[[ SOURCE DATA, beginning ]]

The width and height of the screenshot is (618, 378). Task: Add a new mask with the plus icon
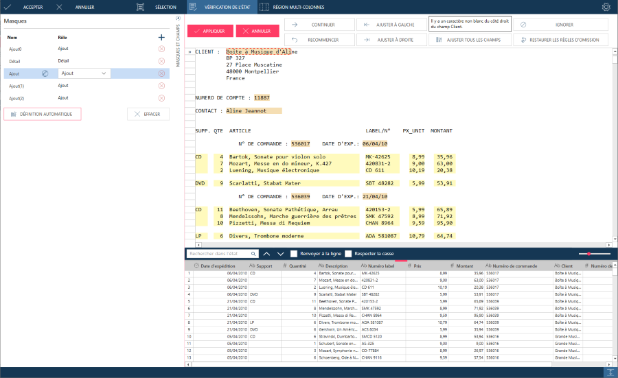pyautogui.click(x=161, y=37)
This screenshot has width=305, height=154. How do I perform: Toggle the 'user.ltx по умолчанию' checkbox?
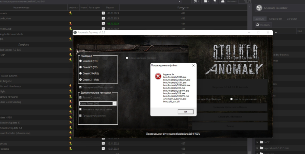pyautogui.click(x=231, y=99)
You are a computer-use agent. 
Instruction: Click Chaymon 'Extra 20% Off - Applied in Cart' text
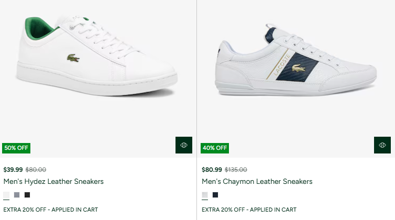pyautogui.click(x=249, y=210)
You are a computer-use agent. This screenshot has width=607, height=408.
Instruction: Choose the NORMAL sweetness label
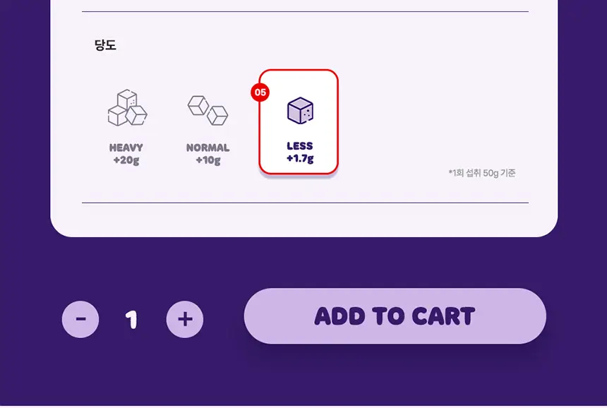[208, 148]
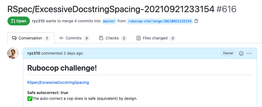Add reaction with smiley face icon

pos(241,54)
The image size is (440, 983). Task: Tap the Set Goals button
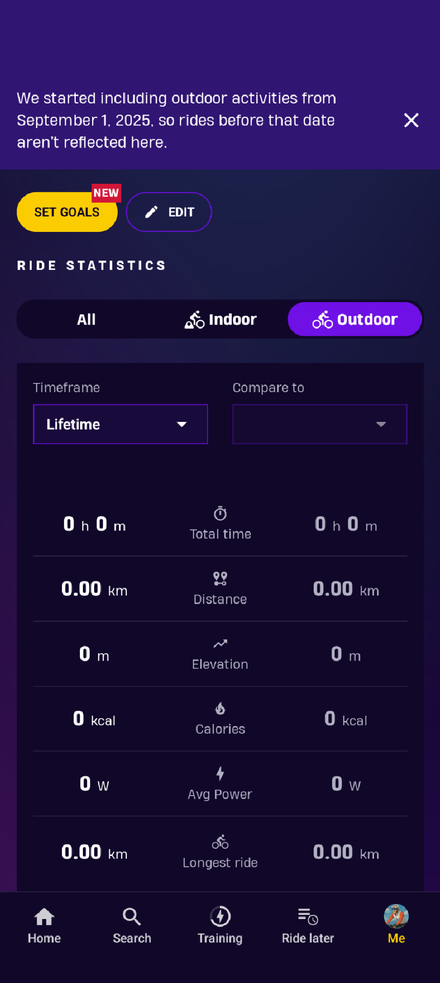pyautogui.click(x=67, y=212)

[[ SOURCE DATA, end ]]

— ASSIGNMENT —
Could you reproduce exactly, and only, the lines from the one containing "You are a computer-use agent. This" through the end of the records above, both included, while leaving out the pictures?

— ANSWER BOX —
You are a computer-use agent. This screenshot has width=607, height=408.
Instruction: Choose the NORMAL sweetness label
[208, 148]
Add reaction with smiley face icon

pos(241,54)
The image size is (440, 983). Task: Tap the Set Goals button
pyautogui.click(x=67, y=212)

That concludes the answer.